Irish immigration activists from across the country were guests at a White House meeting on Tuesday morning to offer input into administrative actions that President Obama may take in the coming weeks to break the political logjam that currently exists with regards to immigration reform.
The delegation included former Congressman Bruce Morrison, a long-time activist on Irish immigration issues, who told the Irish Voice that the hour-long meeting was a “listening session” which allowed the Irish group to put forward remedies that would allow for an increased future flow of immigrants, and assist those who are here undocumented.
“The White House delegation took notes and asked questions,” said Morrison. “And when the time comes for the president to make an announcement, they want us to offer support.”
Obama has said that he plans on taking a series of actions to deal with the immigration issue given the lack of movement in Congress. The actions could be unveiled as early as next month, but the White House officials didn’t give a definite time frame to the Irish activists on Tuesday.
Morrison said the group put forth a number of proposals, including ways to make the existing legal immigration system more broadly accommodating to those who want to use it, and dealing with the undocumented in various circumstances.

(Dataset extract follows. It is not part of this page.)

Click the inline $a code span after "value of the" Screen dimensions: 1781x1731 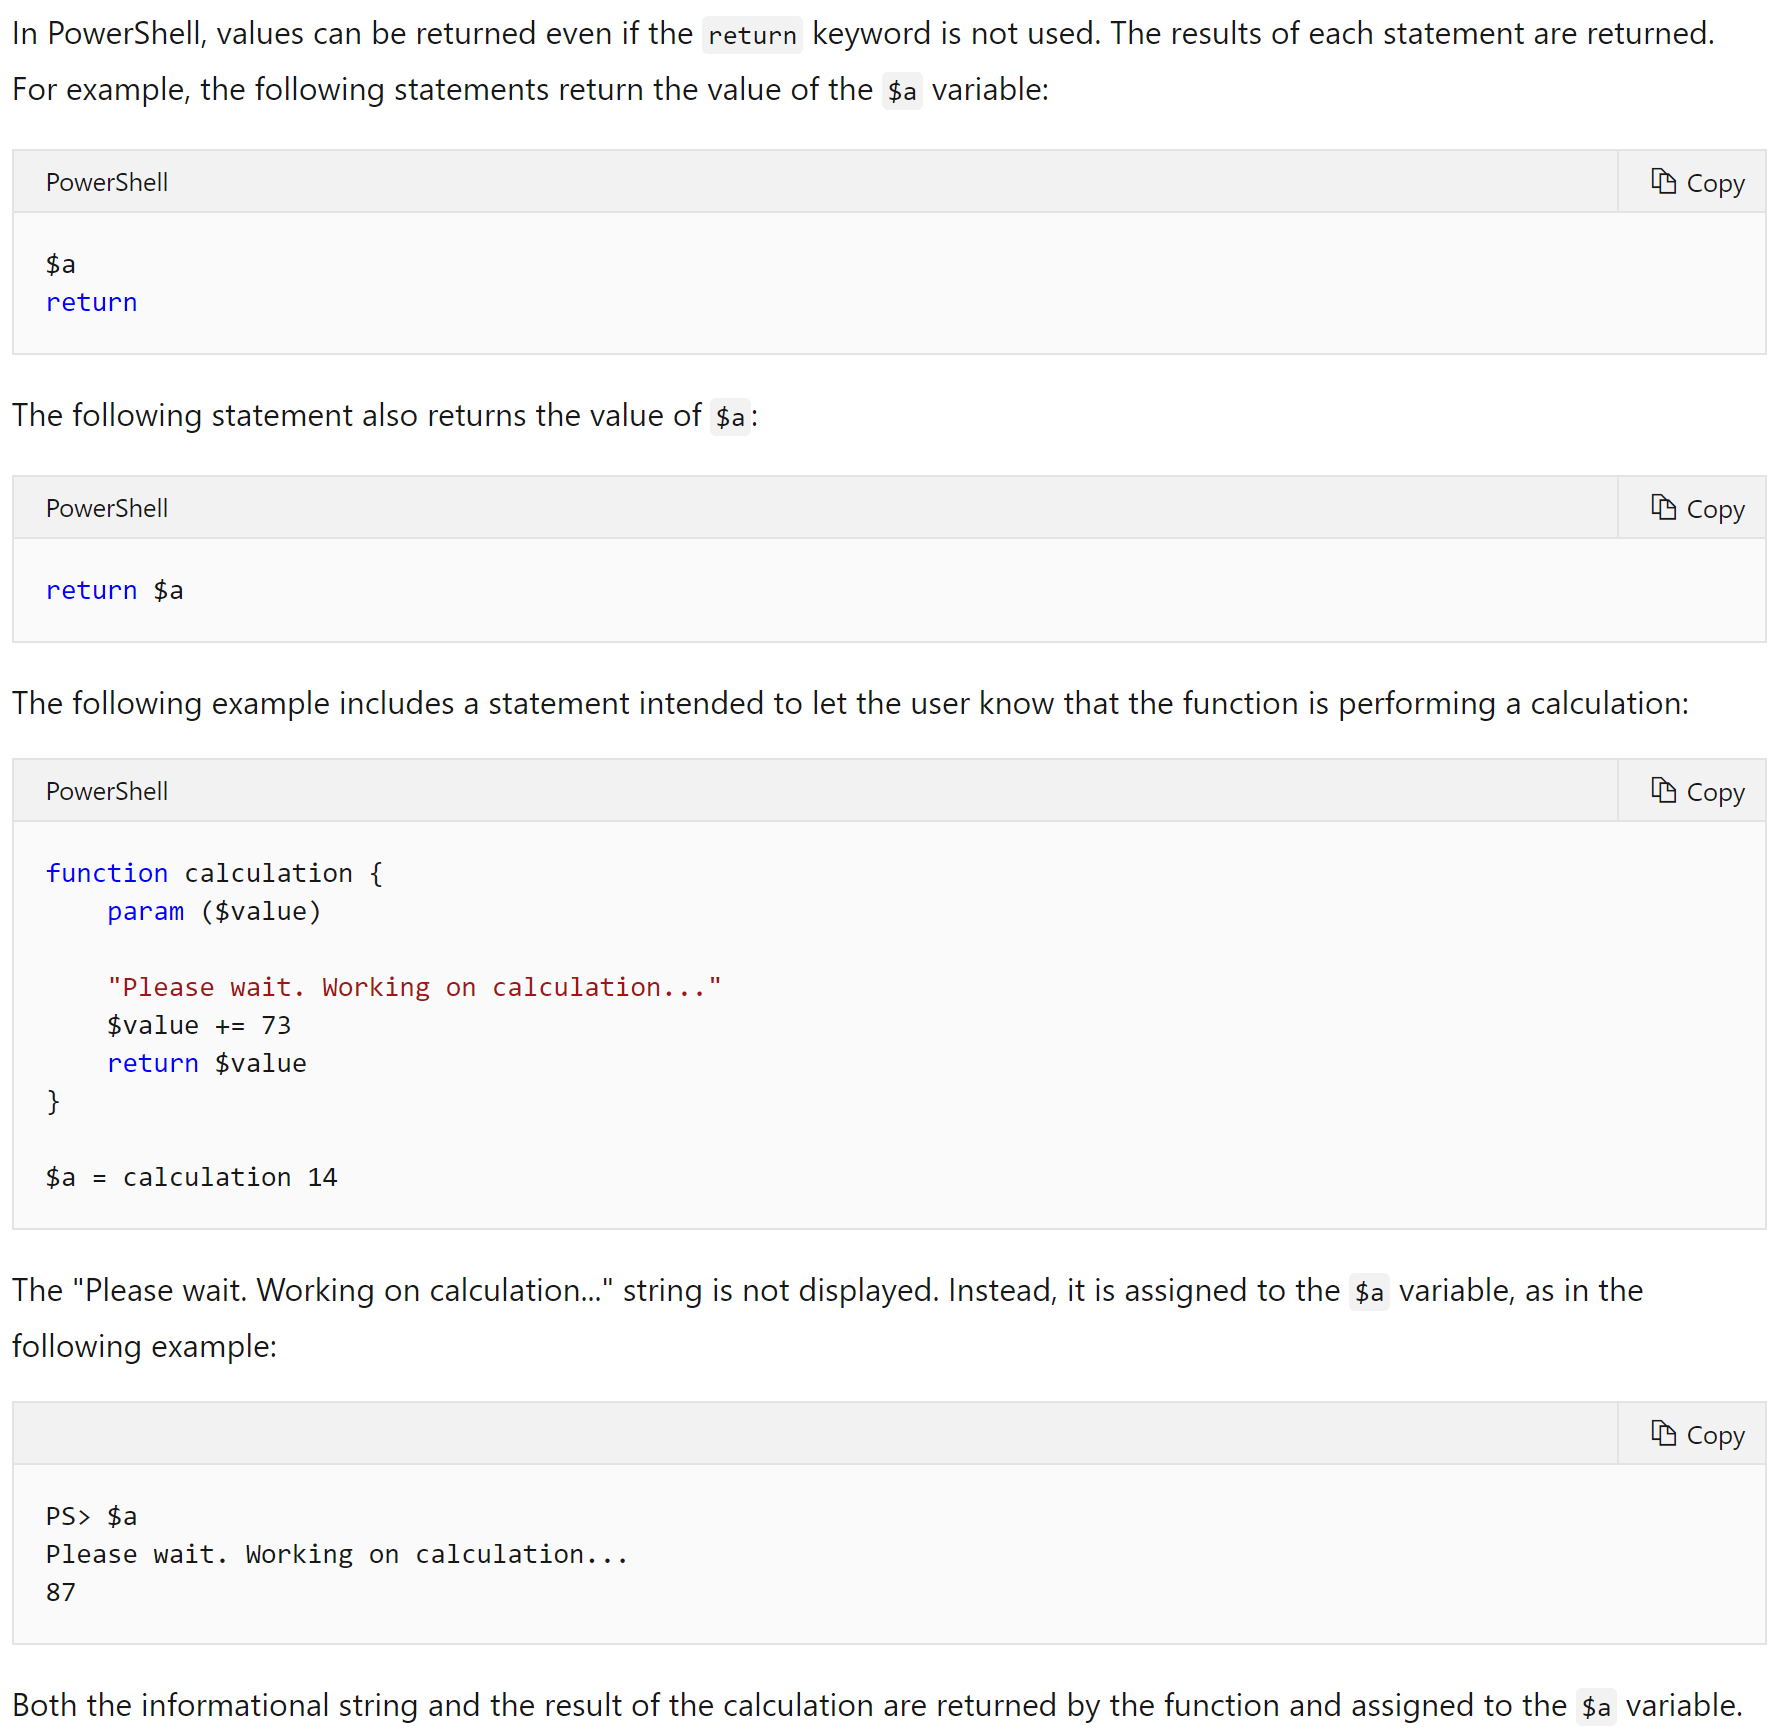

The group also put forth its desire to see a more liberal interpretation of existing waiver and parole rules which could assist the undocumented otherwise eligible to regularize their status. Having waivers which would eliminate the three or 10-year U.S. bans adjudicated here instead of abroad could allow otherwise eligible undocumented to legalize through an existing non-immigrant visa such as the H-1B.
The Irish group also strongly supported a proposal to offer deferred action to parents of U.S. citizen children. This would expand a 2012 program the president authorized for undocumented children brought to the U.S. by their parents, so called “Dreamers,” which allows them to apply for work permits and offered relief from the threat of deportation.